▶ Given request A
Can you summarize the notebook excerpt in two sentences?
▶ Given request B
Can you reproduce the notebook excerpt word for word, from "print(msg_str)" to "return cols.to_list()"?

▶ Excerpted text
[start]
# Inspecting pickled `exactly` hits

## Imports

In [1]:
import pandas as pd
from pathlib import Path

## Define helper functions

### Copied from `./source/analyze/utils/`
jupyter won't import them 🤷‍♀️

In [2]:
def find_files(data_dir: Path, fname_glob: str, verbose: bool = False):
    path_iter = data_dir.rglob(fname_glob)
    if verbose:
        path_iter = tuple(path_iter)
        print_iter(
            [f'../{p.relative_to(data_dir)}' for p in path_iter], bullet='-',
            header=f'### {len(path_iter)} paths matching {fname_glob} found in {data_dir}')
    return path_iter

In [3]:
def print_iter(iter_obj,
               bullet: str = '▸',
            #//    logger: logging.Logger = None,
            #//    level: int = 20,
               header: str = ''):

    bullet_str = f'\n{bullet} '

    iter_str = bullet_str.join(f'{i}' for i in iter_obj)

    msg_str = f'\n{header}{bullet_str}{iter_str}'
    msg_str = msg_str.replace('\n\n', '\n').strip(f'{bullet} ')

    print(msg_str)

In [4]:
def cols_by_str(df: pd.DataFrame, start_str=None, end_str=None) -> list:
    if end_str:
        cols = df.columns[df.columns.str.endswith(end_str)]
        if start_str:
            cols = cols[cols.str.startswith(start_str)]
    elif start_str:
        cols = df.columns[df.columns.str.startswith(start_str)]
    else:
        cols = df.columns

    return cols.to_list()

In [5]:
def make_cats(orig_df:pd.DataFrame, columns: list = None) -> pd.DataFrame:
    df = orig_df.copy()
    if columns is None:
        cat_suff = ("code", "name", "path", "stem")
        columns = df.columns.str.endswith(cat_suff) # type: ignore
    df.loc[:, columns] = df.loc[:, columns].astype(
        'string').fillna('_').astype('category')

    return df

In [6]:
def balance_sample(full_df: pd.DataFrame,
                   column_name: str = 'category',
                   sample_per_value: int = 5,
                   verbose: bool = False) -> tuple:
    '''
    create sample with no more than n rows satisfying each unique value
    of the given column. A value of -1 for `sample_per_value` will limit
    all values' results to the minimum count per value.
[end]
▶ Source data
[start]
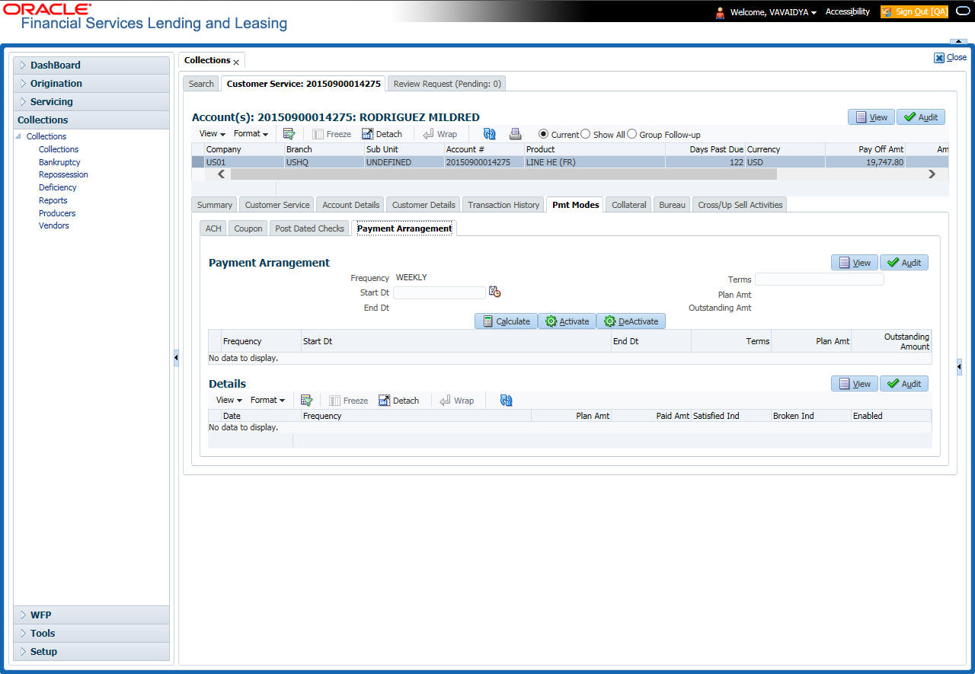This screenshot has height=674, width=975.
Task: Click the Detach icon in the account toolbar
Action: [382, 134]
[end]
▶ Right answer A
The notebook, headed "Inspecting pickled `exactly` hits," imports pandas and Path and then defines helper functions copied from `./source/analyze/utils/` because jupyter won't import them. These functions find files matching a glob pattern, print an iterable as a bulleted list with an optional header, pick columns by their starting or ending strings, and convert columns to categories, and a last function, whose docstring describes a sample with no more than n rows for each unique value of a column, is only partly shown.

▶ Right answer B
print(msg_str)

In [4]:
def cols_by_str(df: pd.DataFrame, start_str=None, end_str=None) -> list:
    if end_str:
        cols = df.columns[df.columns.str.endswith(end_str)]
        if start_str:
            cols = cols[cols.str.startswith(start_str)]
    elif start_str:
        cols = df.columns[df.columns.str.startswith(start_str)]
    else:
        cols = df.columns

    return cols.to_list()